Este sábado, la realidad de Irak se tornó aún más oscura. Un agente del Servicio de Inteligencia del país ha perdido la vida tras el impacto de un dron cargado de explosivos que alcanzó la sede de su organización en Bagdad. Eran alrededor de las 10:15 de la mañana, hora local, cuando el silencio del barrio Mansur se rompió con esta noticia devastadora.
Un ataque que resuena en tiempos difíciles
Las autoridades iraquíes han optado por no dar muchos detalles sobre los responsables, limitándose a describirlos como “un grupo de forajidos”. Pero lo cierto es que este acto violento llega en un momento crítico para el país, donde las tensiones son palpables y el eco de la guerra con Irán sigue resonando. Las milicias proiraníes han tomado las armas en apoyo a Teherán, y eso se siente en cada rincón.
Ayer mismo, por si fuera poco, se registró otro ataque a un centro logístico que servía a diplomáticos estadounidenses cerca del Aeropuerto Internacional de Bagdad. La situación es tensa y la inseguridad palpable.
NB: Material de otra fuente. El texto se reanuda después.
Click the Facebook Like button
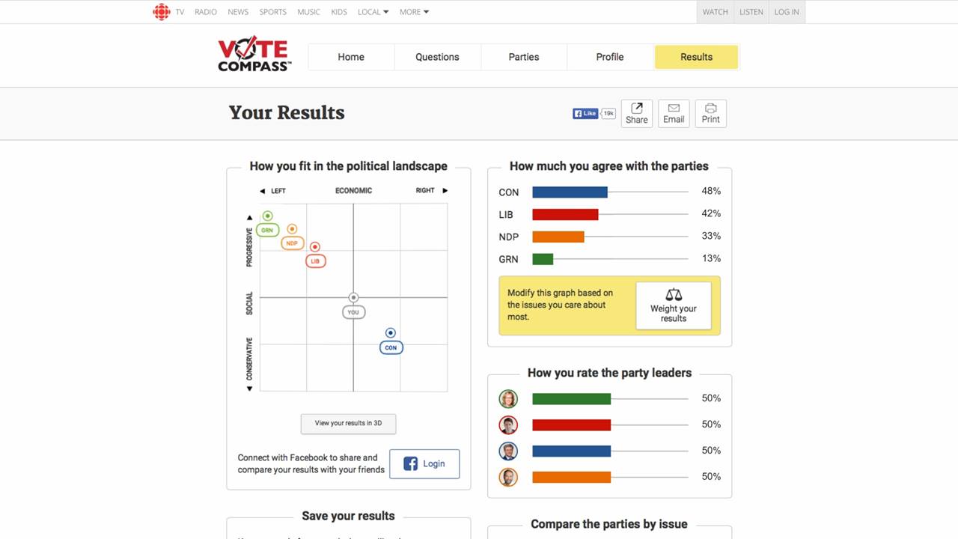 (x=585, y=114)
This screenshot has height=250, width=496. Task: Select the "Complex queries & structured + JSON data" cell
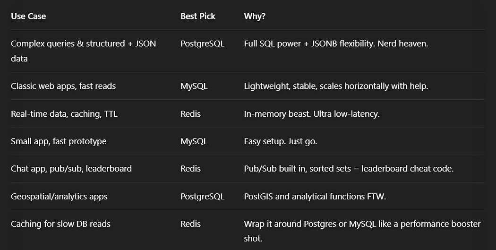pyautogui.click(x=84, y=51)
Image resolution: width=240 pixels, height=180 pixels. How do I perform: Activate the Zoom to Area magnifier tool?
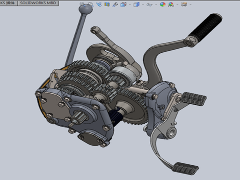[90, 5]
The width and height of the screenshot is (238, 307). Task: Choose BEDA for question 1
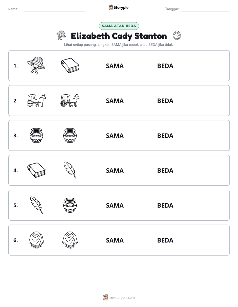tap(165, 66)
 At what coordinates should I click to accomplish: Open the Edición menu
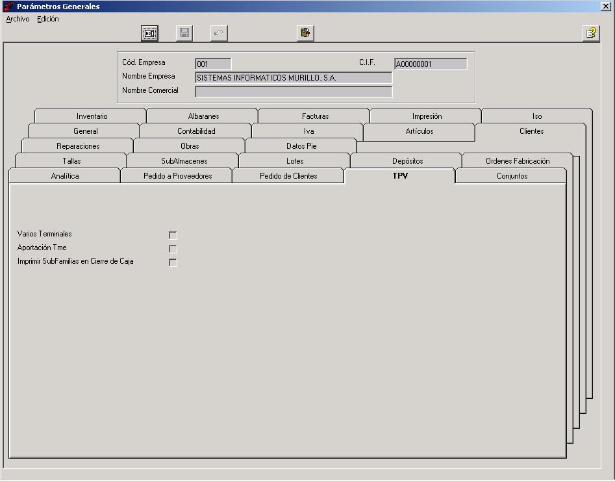click(48, 19)
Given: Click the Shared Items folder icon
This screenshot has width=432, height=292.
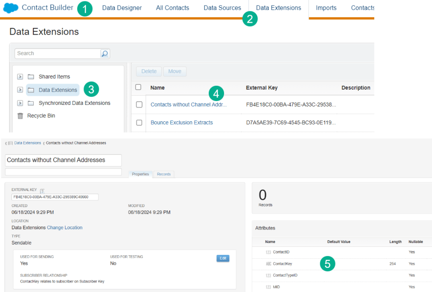Looking at the screenshot, I should (x=31, y=77).
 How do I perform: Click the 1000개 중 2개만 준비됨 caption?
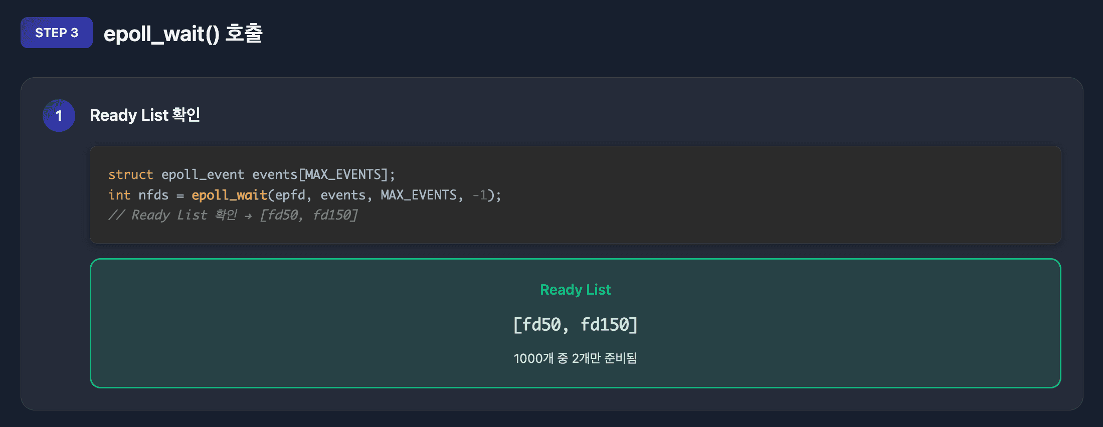click(x=575, y=358)
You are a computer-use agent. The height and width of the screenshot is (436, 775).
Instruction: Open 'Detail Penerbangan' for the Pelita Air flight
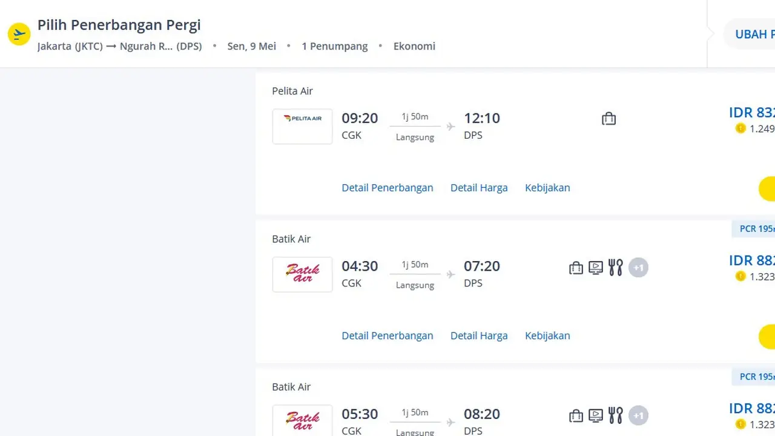[x=387, y=188]
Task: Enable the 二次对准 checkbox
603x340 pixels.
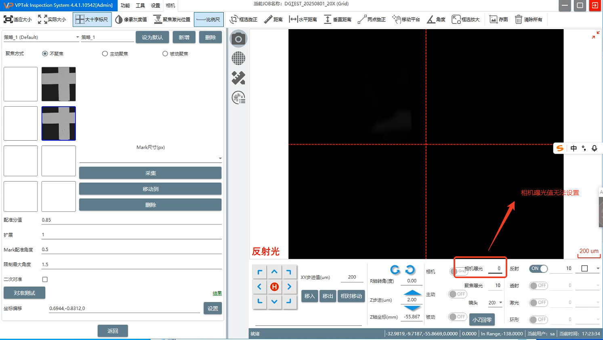Action: tap(45, 279)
A pesar del dolor y la desolación que provoca este ataque, el Servicio de Inteligencia ha dejado claro su compromiso: seguirán cumpliendo con sus deberes nacionales. Y mientras dicen que estos actos terroristas solo aumentan su determinación para llevar ante la justicia a quienes están detrás, uno no puede evitar preguntarse hasta dónde llegará esta espiral de violencia.